■ **Task**: In the material, switch each "Task" to "Goal" in the lines between the line holding "Switch to the Banque de questions tab" and the line holding "Action: 248,112", inclusive. Give only those lines again, with everything else unchanged.

■ **Exercise material**:
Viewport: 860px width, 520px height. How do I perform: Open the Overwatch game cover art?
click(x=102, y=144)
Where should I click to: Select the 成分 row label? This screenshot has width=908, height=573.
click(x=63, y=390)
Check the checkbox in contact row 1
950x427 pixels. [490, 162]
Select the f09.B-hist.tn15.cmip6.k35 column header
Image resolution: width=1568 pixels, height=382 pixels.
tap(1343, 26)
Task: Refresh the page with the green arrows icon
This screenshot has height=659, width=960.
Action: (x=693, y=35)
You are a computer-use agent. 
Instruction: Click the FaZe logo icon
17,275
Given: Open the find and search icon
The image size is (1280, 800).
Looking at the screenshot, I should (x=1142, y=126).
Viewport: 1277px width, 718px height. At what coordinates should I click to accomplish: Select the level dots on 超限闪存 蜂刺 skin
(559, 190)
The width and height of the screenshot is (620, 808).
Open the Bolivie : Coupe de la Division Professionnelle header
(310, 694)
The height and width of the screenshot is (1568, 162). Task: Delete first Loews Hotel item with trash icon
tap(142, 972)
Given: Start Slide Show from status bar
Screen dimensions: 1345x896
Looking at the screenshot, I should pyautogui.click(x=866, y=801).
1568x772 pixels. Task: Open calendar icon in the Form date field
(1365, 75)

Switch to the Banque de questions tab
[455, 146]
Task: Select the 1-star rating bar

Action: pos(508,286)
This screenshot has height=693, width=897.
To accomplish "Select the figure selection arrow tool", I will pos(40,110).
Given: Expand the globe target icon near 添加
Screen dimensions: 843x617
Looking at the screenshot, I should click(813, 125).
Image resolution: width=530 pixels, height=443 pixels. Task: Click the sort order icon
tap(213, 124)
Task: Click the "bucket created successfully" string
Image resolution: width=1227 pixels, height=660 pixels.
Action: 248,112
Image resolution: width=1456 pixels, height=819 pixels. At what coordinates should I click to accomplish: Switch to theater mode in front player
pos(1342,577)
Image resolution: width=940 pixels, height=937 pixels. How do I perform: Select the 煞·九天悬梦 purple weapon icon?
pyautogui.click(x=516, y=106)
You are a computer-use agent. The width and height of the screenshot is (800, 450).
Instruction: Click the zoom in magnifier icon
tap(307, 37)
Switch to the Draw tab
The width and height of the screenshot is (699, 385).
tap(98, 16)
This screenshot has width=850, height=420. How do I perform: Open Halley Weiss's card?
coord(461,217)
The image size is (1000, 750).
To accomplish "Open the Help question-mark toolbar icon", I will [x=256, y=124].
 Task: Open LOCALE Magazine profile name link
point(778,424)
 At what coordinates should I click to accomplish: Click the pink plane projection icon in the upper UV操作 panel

■ **Task result**:
Switch to the Banque de questions tab
[455, 146]
Goal: Select the 1-star rating bar

Action: pos(508,286)
This screenshot has height=693, width=897.
To accomplish "Select the figure selection arrow tool", I will pos(40,110).
Given: Expand the globe target icon near 添加
Screen dimensions: 843x617
Looking at the screenshot, I should click(813, 125).
Image resolution: width=530 pixels, height=443 pixels. Goal: Click the sort order icon
tap(213, 124)
Goal: Click the "bucket created successfully" string
Image resolution: width=1227 pixels, height=660 pixels.
Action: 248,112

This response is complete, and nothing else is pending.